Starring Shailene Woodley, Ansel Elgort, Willem Dafoe, Nat Wolff, Laura Dern, Sam Trammell, Mike Birbiglia, and Emily Peachey
Directed by Josh Boone
Screenplay by Scott Neustadter, based on the book by John Green
Produced by Marty Bowen, Wyck Godfrey
So we all get to ask a question to John and we have been told we were muted on the call when we were not speaking. So I’m sitting in my car (super professional right?) because we have crap service in our apartment and I ask my question first and then I settle in and listen to all of the questions and his really thoughtful answers.
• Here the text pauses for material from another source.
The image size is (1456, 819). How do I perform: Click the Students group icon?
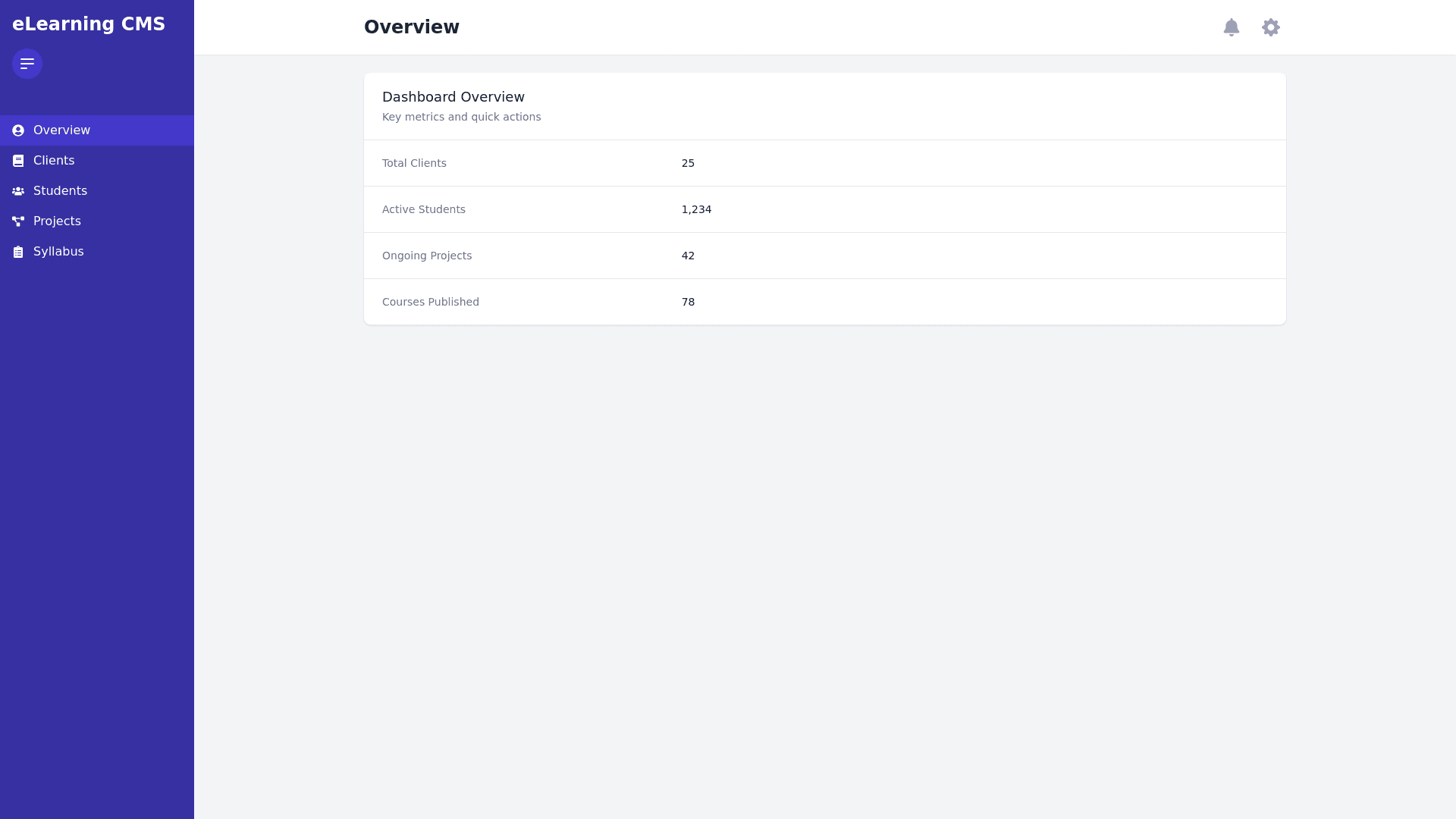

Well, Will comes out to head to the gym so I jump out of my car, thinking I AM ON MUTE, and I run over to him and I shove the phone to his ear and I’m like, “OMG OMG LISTEN JOHN GREEN.” And then I say something else and then, “Don’t worry…I’m on mute.” And THEN, to my shock and horror, John Green STOPS what he is saying, laughs and says, “HAHA you aren’t on mute.” I was then promptly put on mute. I look at Will with only the most wide eyed look one could have and slink back to the car while giggling/cursing my luck.
ONLY ME, FRIENDS. But I will remember it for sure! And hey, maybe if I say, “HEY JOHN I was that girl who thought I was muted” the next time I see him…maybe he will remember me haha.
Any thoughts on things brought up in the interview? Are you excited for the movie? What are you anticipating seeing on the big screen??